Gastric mucosal proliferative and total tyrosine kinases activities increase in Helicobacter pylori-induced chronic gastritis.
Schlüsselwörter
Abstrakt
BACKGROUND
The intestinal type of gastric cancer is thought to originate from cancer precursor lesions, progressing from H. pylori-induced chronic gastritis, atrophic gastritis, to intestinal metaplasia (IM) and dysplasia. Tyrosine kinases (tyr-k) represent the family of proteins that are widely expressed during cell metabolism and are considered as secondary markers for cellular proliferation and malignant transformation.
OBJECTIVE
The aim of the study was to evaluate the correlation between gastric mucosal histopathologic changes, total tyrosine kinases, and proliferative activities in patients with H. pylori infection.
METHODS
Biopsy specimens from the gastric mucosa of 94 patients were assessed for H. pylori infection, histopathology (according to the Sydney classification), proliferative activity [Ki-67 immunohistochemistry with labeling index (LI) estimation], and total tyr-k activities (ELISA assay kit).
RESULTS
Total tyr-k activities and Ki-67 LI were significantly higher in H. pylori (+) than H. pylori (-) group (728.1 +/- 175.3 vs 360.1 +/- 44.4 pmol P/mg/min. p <0,01 and 20.0 +/- 5.8 vs 10.9 +/- 1.3 %, respectively).
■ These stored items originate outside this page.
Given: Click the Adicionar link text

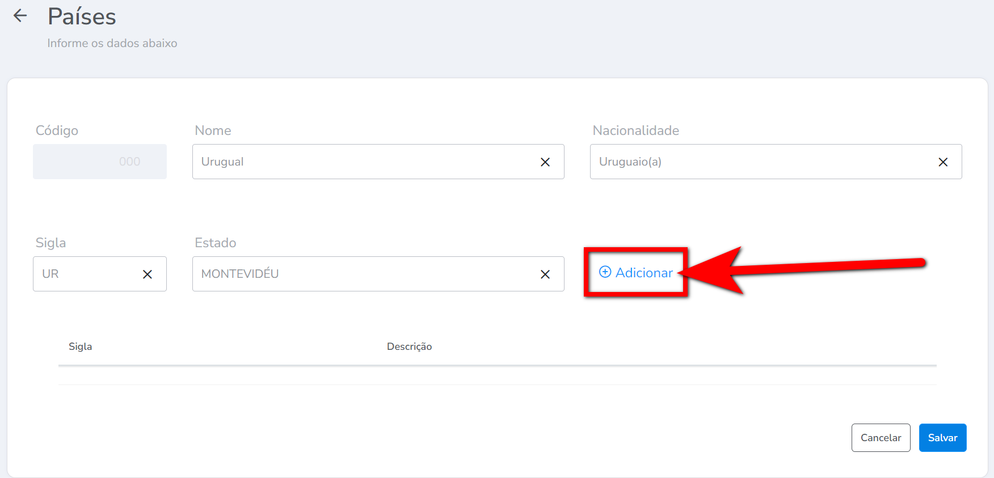Looking at the screenshot, I should click(644, 273).
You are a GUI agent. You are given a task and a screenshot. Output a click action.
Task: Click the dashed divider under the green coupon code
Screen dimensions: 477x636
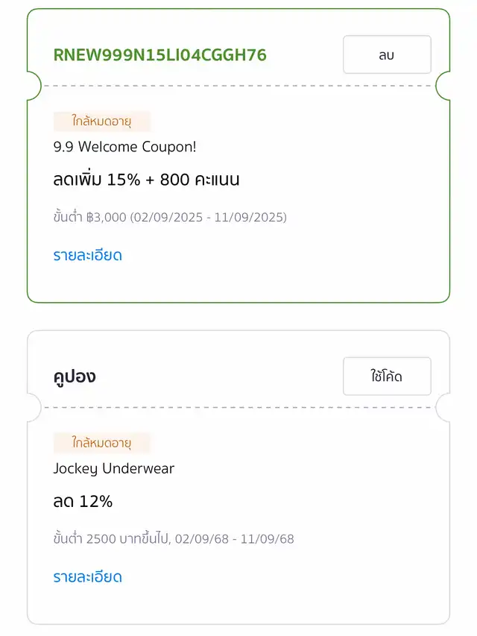pyautogui.click(x=239, y=86)
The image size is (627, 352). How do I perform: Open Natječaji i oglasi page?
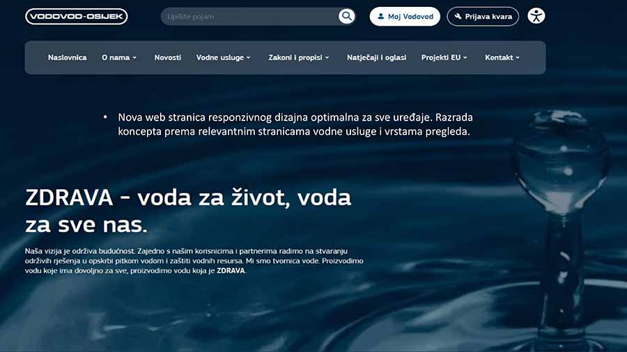coord(376,58)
A significant correlation has been observed between the Ki-67 LI and total tyr-k activities in patients with and without H. pylori infection. In cases of gastritis accompanied with atrophic changes or intestinal metaplasia in H. pylori (+) patients, Ki-67 LI and total tyr-k activities were particularly high compared to chronic gastritis without atrophy or intestinal metaplasia.
CONCLUSIONS
Those results suggest that tyrosine kinases may play an important role in the development of gastric mucosal hyperproliferation in H. pylori-induced gastritis and possibly in early phase of gastric carcinogenesis.